Das Auto hielt vor dem größten Gebäude. Ein Wachmann öffnete die Tür. »Willkommen bei ITC«, sagte er mit einem breiten Lächeln. »Mr. Doniger erwartet Sie bereits.«
Doniger ging schnellen Schritts mit Gordon den Gang hinunter. Krämer folgte ihnen. Im Gehen überflog Doniger ein Blatt Papier mit Namen und Hintergrundinformationen zu jedem der Besucher. »Was für einen Eindruck machen sie, John?«
»Einen besseren, als ich erwartet habe. Sie sind in gutem körperlichem
Zustand. Sie kennen die Gegend. Sie kennen die Zeit.«
»Und wieviel Uberredungsarbeit wird nötig sein?«
»Ich glaube, Sie sind bereit. Du mußt nur vorsichtig sein, wenn du über die Risiken sprichst.«
»Willst du damit andeuten, daß ich nicht völlig ehrlich sein soll?« fragte Doniger.
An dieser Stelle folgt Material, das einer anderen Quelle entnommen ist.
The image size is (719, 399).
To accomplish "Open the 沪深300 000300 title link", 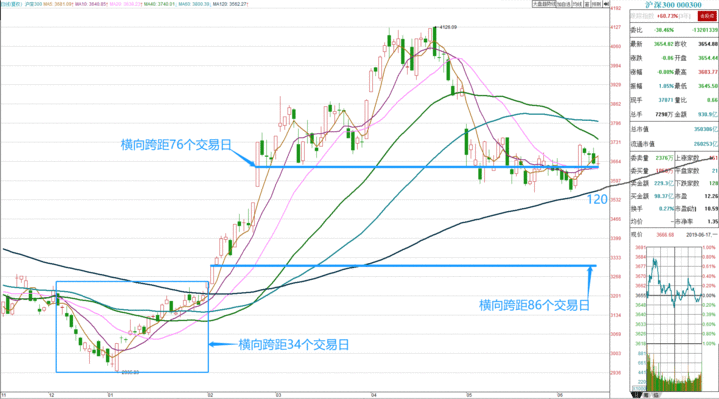I will click(x=673, y=5).
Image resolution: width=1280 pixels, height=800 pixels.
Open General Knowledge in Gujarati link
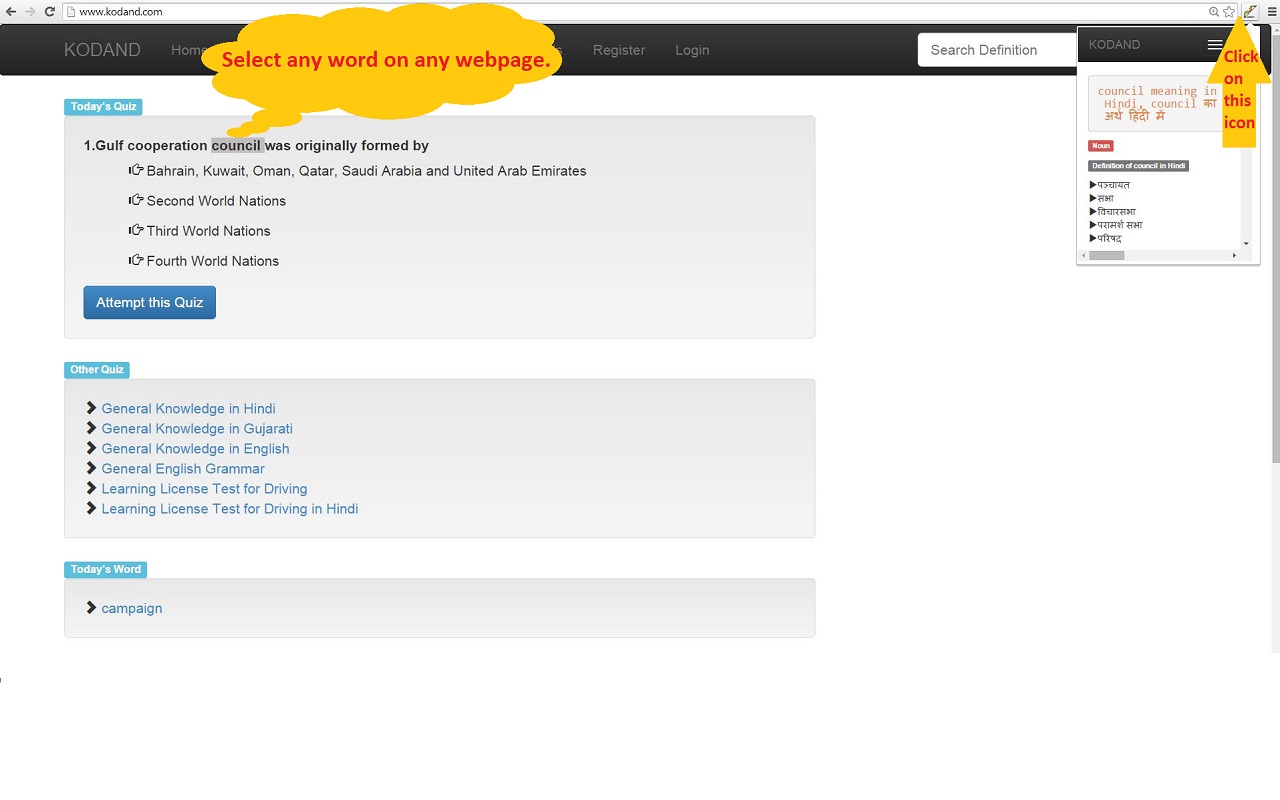pos(197,428)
»Du mußt nur aufpassen, wie du es formulierst«, sagte Gordon. »Sie sind sehr intelligent.«
»Wirklich? Na, dann wollen wir mal sehen.« Und er stieß die Tür auf.
Kate und die anderen saßen in einem sachlichen, spärlich möblierten Konferenzraum - ein zerkratzter Resopaltisch und Klappstühle. An einer Wand hing eine große, mit Formeln vollgekritzelte Tafel. Die Formeln waren so lang, daß sie die gesamte Breite der Tafel einnahmen. Für Kate waren sie völlig unverständlich. Sie wollte eben Stern fragen, was diese Formeln bedeuteten, als Robert Doniger in den Konferenzraum rauschte.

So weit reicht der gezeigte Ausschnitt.